GNU Parallel is a fantastic utility, and I’ve been using more and more of it recently.

Often I end up with something that will be a one off task, write a quick 4-5 line bash script to do what I want and that’s done. But sometimes there is a slow task that can be done in parallel, and that’s where it really shines.

I recently wanted to make sure the 200 odd URLs in a html file were valid and returning 2xx responses, so I wrote a quick bash script to do so

grep -oE '"http.*?"' file.html | sed 's/"//g' | while read -r url; do
    if ! curl -Sso /dev/null "$url"; then
        echo "FAILED: $url"
    fi
done

Simple enough, and it worked. But running a curl against 200+ URls is SLOW. And I may want to run this again some time, meaning it’s doubly slow.

The default usage of parallel is to either pipe in multi line input to act on each line one at a time, i.e:

echo -e 'foo
bar
baz' | parallel echo

Which would, in parallel, run echo against each of the three lines of input.

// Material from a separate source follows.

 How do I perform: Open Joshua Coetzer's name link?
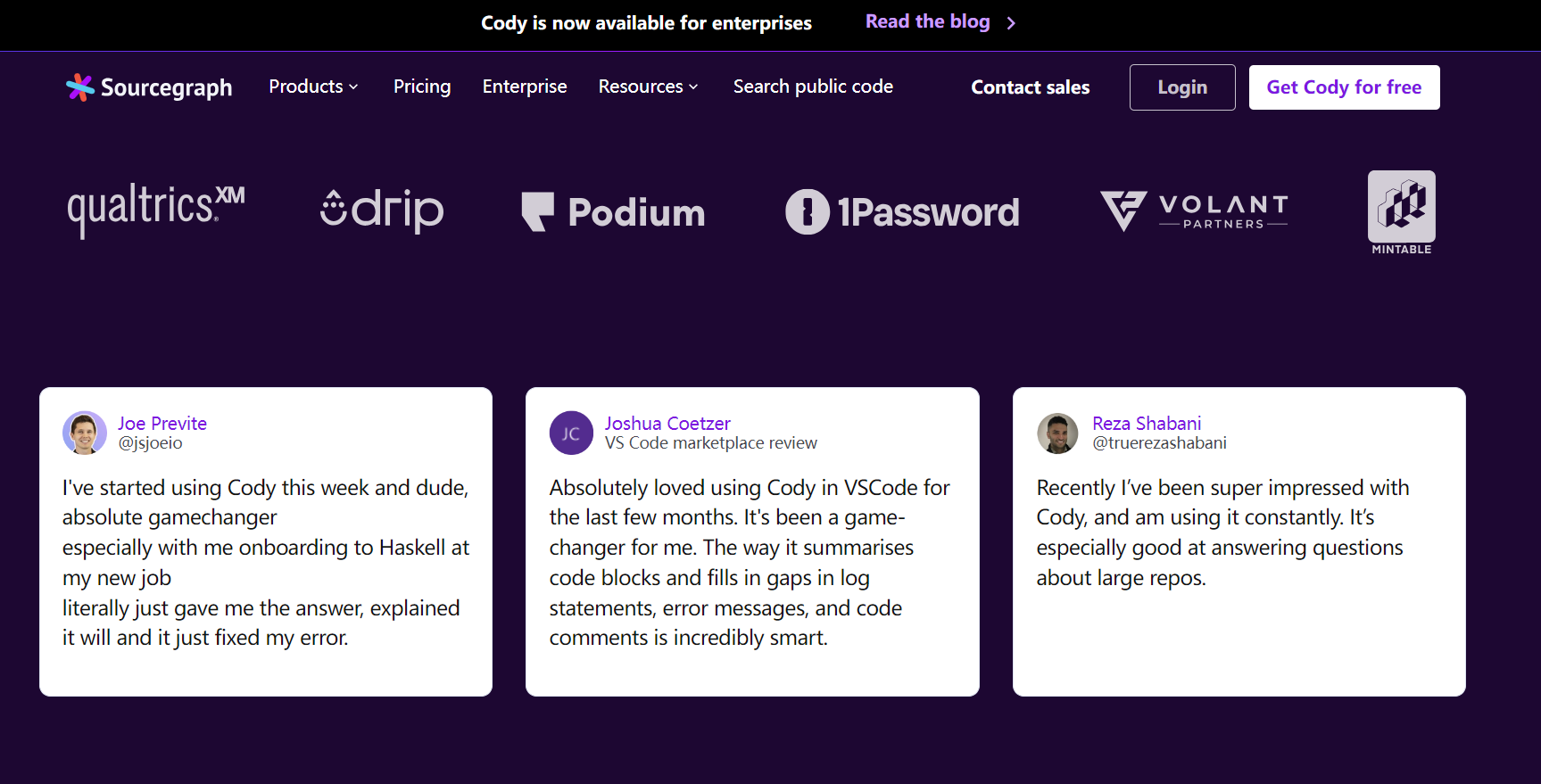(667, 424)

You can also do it based off of IFS splitting with this:

parallel echo ::: foo bar baz

Which will have the same output. Depending on your script this could be more or less readable. But it only works for built-in commands and external applications by default. If you want to do something a bit more complex, such as different actions based off command results like the above URL checker you need to do things a little different.

check() {
    local url="$1"
    if ! curl -Sso /dev/null "$url"; then
        echo "FAILED: $url"
    fi
}

export -f check

grep -oP '"http.*?"' file.html | sed 's/"//g' | parallel check

If you use export -f to export a function, then parallel can run it as well. It uses the shell from $SHELL to execute the call you specify. Since bash can inherit functions from parent bash shells it lets you do this even though parallel itself would be oblivious to the function’s existence.